Sa voix était étrange, empruntée. Je m'aperçus que j'aurais voulu le voir s'effondrer, pleurer, montrer quelque émotion. Pourquoi ? Sans aucun doute parce que j'avais moi-même besoin de me libérer, de pleurer pour évacuer la douleur, le chagrin, le vide, besoin de partager avec lui mes sentiments, dans une communion intime et singulière.
Il se leva pour partir, en ramassant le carnet et la clef. Je ne supportai pas l'idée qu'il s'en aille si vite. S'il partait maintenant, j'étais convaincue que je ne le reverrais plus jamais. Il ne voudrait plus me voir ou me parler. Je perdrais mon dernier lien avec Sarah. Je le perdrais. Et pour Dieu sait quelle raison obscure, William Rainsferd était la seule personne avec qui je désirais être en ce moment.
Il avait dû lire dans mes pensées, car je le vis hésiter. Il se pencha vers moi.
« Je vais aller dans ces endroits, dit-il. Beaune-la-Rolande et rue Nélaton.
— Je peux vous accompagner si vous voulez. »
Ses yeux me fixèrent un moment. Je perçus encore une fois la complexité de ce que je lui inspirais, entre ressentiment et gratitude.
« Non, je préfère y aller seul. Mais j'apprécierais que vous me donniez les adresses des frères Dufaure. J'aimerais les rencontrer.
— Bien sûr », répondis-je, en ouvrant mon agenda et en notant les coordonnées des Dufaure sur un bout de papier.

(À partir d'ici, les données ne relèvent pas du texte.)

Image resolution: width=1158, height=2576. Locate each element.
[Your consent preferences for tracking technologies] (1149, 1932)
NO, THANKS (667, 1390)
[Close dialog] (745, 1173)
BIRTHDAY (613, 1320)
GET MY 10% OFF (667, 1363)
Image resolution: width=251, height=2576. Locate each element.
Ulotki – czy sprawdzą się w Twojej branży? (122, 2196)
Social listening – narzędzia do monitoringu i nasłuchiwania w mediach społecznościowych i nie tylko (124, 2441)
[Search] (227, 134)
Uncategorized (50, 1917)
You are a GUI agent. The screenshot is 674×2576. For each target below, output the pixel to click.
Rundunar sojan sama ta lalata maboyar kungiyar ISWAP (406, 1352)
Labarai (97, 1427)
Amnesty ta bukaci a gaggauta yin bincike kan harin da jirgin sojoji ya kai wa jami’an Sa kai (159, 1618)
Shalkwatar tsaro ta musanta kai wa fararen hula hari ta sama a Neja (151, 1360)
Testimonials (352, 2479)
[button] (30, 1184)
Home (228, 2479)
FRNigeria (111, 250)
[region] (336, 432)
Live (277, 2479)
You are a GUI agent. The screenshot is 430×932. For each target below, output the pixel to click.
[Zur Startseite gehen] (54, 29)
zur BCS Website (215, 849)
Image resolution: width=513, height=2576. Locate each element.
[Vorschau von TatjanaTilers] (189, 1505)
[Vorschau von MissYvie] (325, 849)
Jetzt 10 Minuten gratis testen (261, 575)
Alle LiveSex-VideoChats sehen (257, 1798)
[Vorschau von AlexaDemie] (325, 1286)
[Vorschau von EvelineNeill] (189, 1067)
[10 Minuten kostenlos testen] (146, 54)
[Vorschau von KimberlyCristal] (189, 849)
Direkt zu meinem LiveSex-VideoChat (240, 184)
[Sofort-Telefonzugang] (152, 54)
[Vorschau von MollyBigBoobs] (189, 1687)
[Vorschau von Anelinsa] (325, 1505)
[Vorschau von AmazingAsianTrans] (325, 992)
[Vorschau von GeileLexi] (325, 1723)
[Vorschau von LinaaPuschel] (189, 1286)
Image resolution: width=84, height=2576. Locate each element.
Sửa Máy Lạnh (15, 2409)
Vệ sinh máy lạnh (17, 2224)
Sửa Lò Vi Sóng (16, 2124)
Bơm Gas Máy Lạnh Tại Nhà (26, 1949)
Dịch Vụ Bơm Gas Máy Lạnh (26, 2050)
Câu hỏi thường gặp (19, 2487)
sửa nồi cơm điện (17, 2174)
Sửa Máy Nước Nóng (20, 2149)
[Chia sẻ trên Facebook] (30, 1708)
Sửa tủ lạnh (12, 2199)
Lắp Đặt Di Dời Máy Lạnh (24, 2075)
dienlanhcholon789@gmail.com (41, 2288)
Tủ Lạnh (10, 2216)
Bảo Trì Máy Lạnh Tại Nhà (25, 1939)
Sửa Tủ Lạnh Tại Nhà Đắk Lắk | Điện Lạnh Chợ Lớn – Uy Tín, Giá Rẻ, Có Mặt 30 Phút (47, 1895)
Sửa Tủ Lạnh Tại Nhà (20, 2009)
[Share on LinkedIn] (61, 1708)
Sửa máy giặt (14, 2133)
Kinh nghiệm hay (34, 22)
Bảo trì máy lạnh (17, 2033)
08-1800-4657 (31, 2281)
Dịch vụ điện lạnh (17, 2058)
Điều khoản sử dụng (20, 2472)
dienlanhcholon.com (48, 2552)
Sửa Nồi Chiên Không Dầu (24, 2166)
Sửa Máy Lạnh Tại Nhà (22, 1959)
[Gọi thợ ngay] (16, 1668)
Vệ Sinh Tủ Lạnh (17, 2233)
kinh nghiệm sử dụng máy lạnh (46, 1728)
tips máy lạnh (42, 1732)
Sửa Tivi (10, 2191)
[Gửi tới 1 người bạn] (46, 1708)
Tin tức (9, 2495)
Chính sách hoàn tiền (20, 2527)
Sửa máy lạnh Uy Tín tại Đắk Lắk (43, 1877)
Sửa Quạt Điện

Soudain, il retomba lourdement sur sa chaise.
« J'aurais besoin d'un verre, dit-il.
— Bien sûr, bien sûr. »
J'appelai le garçon et commandai du vin pour nous deux.
Tandis que nous buvions en silence, je remarquai combien je me sentais à l'aise en sa compagnie. Deux Américains autour d'un verre. Nous ne ressentions pas le besoin de parler et ce silence n'était pas gênant. Mais je savais qu'après sa dernière gorgée, il partirait.
Ce moment arriva.
« Merci, Julia, merci pour tout. »
Il ne dit pas : restons en contact, envoyons-nous des mails, parlons-nous au téléphone de temps en temps. Non, il ne dit rien de tout ça. Et je pouvais entendre ce que disait son silence : ne m'appelez pas, ne cherchez pas à me contacter, s'il vous plaît, je dois reconsidérer toute mon existence, j'ai besoin de temps et de silence, de paix. Je dois trouver qui je suis désormais.
Je le vis partir sous la pluie, sa haute silhouette s'évanouissant dans l'animation de la rue.
Je croisai les mains sur mon ventre, envahie de solitude.